Jakarta (ANTARA News) - Federasi Serikat Pekerja Pariwisata SPSI mendesak pemerintah menghapuskan sistem kerja outsourcing yang dinilai banyak merugikan kalangan pekerja serta tidak memberikan kepastian jaminan masa depan mereka.

"Kepedulian kita sekarang ini adalah bagaimana mengatasi persoalan outsourcing. Pola hubungan kerja dengan outsouring tersebut merupakan bentuk perbudakan di era saat ini," ujar Ketua Umum Federasi Serikat Pekerja Pariwisata Yoris Raweyae saat pembukaan Kongres V organisasi pekerja itu di Jakarta, kemarin.

Menurut Yories yang juga anggota Komisi I DPR itu, outsourcing tersebut pada awalnya hanya untuk membantu kalangan industri dan para pengusahanya dalam mengatasi krisis yang sifatnya temporer saja.

Selanjutnya setelah satu tahun bekerja kontrak sebagai tenaga outsourcing, orang tersebut seharusnya sudah ada kepastian apakah menjadi karyawan tetap atau tidak.

Jadi, Yories menambahkan, tidak boleh sistem kerja outsourcing tersebut diteruskan menjadi sesuatu yang permanen karena artinya para pekerja akan menjadi pihak yang paling dirugikan.

"Dalam outsourcing itu tidak ada jaminan masa depan buat para pekerjanya. Demikian pula jika terjadi PHK, maka mereka juga tidak akan mendapatkan hak-haknya. Persoalan inilah yang harus menjadi perhatian pemerintah dan harus ada regulasi yang tegas terkait penghapusan outsourcing," ujar Yories.

Pada bagian lain, Yories yang juga politisi Partai Golkar itu mengatakan, Federasi Serikat Pekerja Pariwisata SPSI juga mempersoalkan keberadaan Jamsostek yang dianggap belum banyak memberikan sumbangan pada peningkatan kesejahteraan pekerja di seluruh Indonesia. Padahal Jamsostek itu ada karena hasil keringat para pekerja.

◆ ◆ ◆ ◆ ◆

Ketentuan Latihan:
A - Tolong sebutkan semua kedudukan atau jabatan yang disebutkan dalam berita tentang outsourcing untuk ketua umum federasi yang dikutip di sana.
B - Lanjutkan berita tentang outsourcing, dimulai setelah kalimat terakhir yang ada.
Baris-baris berikut tidak ada hubungannya dengan berita tentang outsourcing.

Data yang Ditampilkan:
◆ ◆ ◆ ◆ ◆

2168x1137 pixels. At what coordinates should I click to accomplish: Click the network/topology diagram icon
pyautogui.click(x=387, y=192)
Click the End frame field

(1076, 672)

◆ ◆ ◆ ◆ ◆

Jawaban Latihan:
A - Ketua Umum Federasi Serikat Pekerja Pariwisata, anggota Komisi I DPR, politisi Partai Golkar

B -
"Tidak usah jauh-jauh, apakah Jamsostek pernah memikirkan membangun rumah-rumah susun sederhana untuk para pekerja? Belum lagi untuk pelayanan jaminan kesehatan dan hari tua yang tidak pernah jelas bagi pekerja," ujarnya.

Oleh karena itu, kalangan pekerja di sektor pariwisata menuntut pemerintah agar melakukan kaji ulang terhadap keberadaan Jamsostek tersebut.

Terkait desakan kalangan pekerja pariwisata itu, Dirjen Pembinaan Hubungan Industrial dan Jaminan Sosial (PHI dan Jamsos) Mira Handatani mengatakan bahwa pihaknya telah mencatat aspirasi yang berkembang di masyarakat itu untuk kemudian dibicarakan bersama-sama dengan pemerintah.

Sementara itu dalam sambutan tertulis Menakertrans Muhaimin Iskandar yang disampaikannya, Mira menjelaskan bahwa sektor pariwisata merupakan kontributor yang signifikan terhadap perekonomian Indonesia.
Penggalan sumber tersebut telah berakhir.